The local visualizer work made this especially concrete. A debug tap can synthesize stream spans for long-lived event flows, correlate logs with traces, and show one request as a cross-service waterfall. That only works when the services agree on the shape of the story they are telling. Otherwise the visualization becomes a pretty way to confirm that nobody speaks the same language.
Stability through grammar
The surprising part of protocol work is how much stability comes from names.
Not clever names. Plain names. Names that survive transport changes, runtime rewrites, adapter additions, and SDK differences. Names that can appear in TypeScript, Go, Rust, Swift, JSON-RPC, WebSocket, SSE, stdio, or an internal binary binding without acquiring a new personality each time.
This does not mean the protocol is finished or pure. Some profiles are deeper than others. Some bindings are more mature than others. Some older wire shapes still carry historical casing. Some adapters have broader helper layers because the outside protocol expects them. That is fine. A useful protocol is not a museum object. It is a common language under pressure.
The important rule is simple: if a concern is service-specific, keep it in that service; if it is edge-specific, keep it in the adapter; if it is protocol-wide and transport-agnostic, add it to the shared language.
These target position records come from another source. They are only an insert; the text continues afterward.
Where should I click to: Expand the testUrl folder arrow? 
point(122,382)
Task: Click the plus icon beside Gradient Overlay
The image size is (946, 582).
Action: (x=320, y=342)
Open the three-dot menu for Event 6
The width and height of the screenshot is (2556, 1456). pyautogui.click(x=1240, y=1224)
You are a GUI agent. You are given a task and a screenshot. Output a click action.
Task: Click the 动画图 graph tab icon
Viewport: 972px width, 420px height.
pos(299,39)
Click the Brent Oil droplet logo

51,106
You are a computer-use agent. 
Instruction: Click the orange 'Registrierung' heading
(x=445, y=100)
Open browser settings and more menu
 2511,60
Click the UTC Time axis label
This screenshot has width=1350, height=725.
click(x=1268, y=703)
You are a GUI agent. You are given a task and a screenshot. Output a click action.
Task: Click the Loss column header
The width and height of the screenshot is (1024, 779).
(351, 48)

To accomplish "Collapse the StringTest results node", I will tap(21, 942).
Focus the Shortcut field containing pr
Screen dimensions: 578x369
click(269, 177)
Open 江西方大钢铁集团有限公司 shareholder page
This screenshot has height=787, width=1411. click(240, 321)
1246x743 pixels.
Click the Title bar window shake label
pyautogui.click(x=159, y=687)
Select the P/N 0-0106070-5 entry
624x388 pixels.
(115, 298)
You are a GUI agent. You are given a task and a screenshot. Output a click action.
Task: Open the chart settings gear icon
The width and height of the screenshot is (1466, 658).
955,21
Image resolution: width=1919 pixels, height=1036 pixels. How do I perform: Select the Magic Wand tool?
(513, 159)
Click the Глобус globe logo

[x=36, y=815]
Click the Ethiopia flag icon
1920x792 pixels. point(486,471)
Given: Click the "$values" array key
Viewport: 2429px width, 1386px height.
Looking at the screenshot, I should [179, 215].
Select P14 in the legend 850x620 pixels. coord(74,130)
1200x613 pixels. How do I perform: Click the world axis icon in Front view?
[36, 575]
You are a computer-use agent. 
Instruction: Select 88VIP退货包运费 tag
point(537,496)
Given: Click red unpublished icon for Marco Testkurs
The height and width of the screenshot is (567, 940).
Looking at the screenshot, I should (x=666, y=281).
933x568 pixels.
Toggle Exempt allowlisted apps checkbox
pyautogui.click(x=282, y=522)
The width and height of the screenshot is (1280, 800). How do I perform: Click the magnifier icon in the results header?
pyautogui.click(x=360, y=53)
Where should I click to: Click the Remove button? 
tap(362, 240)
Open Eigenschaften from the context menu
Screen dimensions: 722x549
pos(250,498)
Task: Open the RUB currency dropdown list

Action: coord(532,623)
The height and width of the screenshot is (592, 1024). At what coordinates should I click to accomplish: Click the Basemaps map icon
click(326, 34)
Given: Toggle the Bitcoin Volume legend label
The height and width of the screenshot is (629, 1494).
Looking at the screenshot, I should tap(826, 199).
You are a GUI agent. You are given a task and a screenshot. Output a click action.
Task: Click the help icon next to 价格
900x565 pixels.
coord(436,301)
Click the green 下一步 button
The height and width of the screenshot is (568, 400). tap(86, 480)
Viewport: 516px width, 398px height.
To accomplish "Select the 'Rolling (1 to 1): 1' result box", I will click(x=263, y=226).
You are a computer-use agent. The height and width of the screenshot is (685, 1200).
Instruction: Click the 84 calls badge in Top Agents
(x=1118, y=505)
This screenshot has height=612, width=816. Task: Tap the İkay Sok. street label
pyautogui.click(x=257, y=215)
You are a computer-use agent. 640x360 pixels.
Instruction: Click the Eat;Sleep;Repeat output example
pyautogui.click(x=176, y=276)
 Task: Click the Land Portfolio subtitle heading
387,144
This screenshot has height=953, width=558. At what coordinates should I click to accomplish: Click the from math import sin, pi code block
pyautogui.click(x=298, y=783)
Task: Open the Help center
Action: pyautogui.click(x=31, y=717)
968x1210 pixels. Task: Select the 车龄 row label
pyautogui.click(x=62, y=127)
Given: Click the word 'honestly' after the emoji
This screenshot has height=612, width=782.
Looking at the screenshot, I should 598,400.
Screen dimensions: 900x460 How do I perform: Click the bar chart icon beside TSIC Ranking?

That rule prevents two opposite failures. It prevents the protocol from becoming a dumping ground for every private implementation detail. It also prevents every service from inventing its own vocabulary for the same public act.
The real point
The point of a unifying protocol is not that everything goes through one place. That is centralization, and it has its own failure modes, mostly involving heroic bottlenecks and meetings with architectural diagrams in them.
The point is that when work goes through many places, it still leaves a readable trail.
That is why the service.action + user_id + optional thread_id shape matters. That is why capabilities need descriptors instead of vibes. That is why streams need ordered envelopes. That is why adapters should translate rather than own truth. That is why observability belongs in the protocol from the beginning, not as a tasteful garnish added after the first outage.
A good protocol does not make a distributed system simple. It makes the complexity legible enough that people can act on it.
That is more modest than magic, which is one of the reasons I trust it.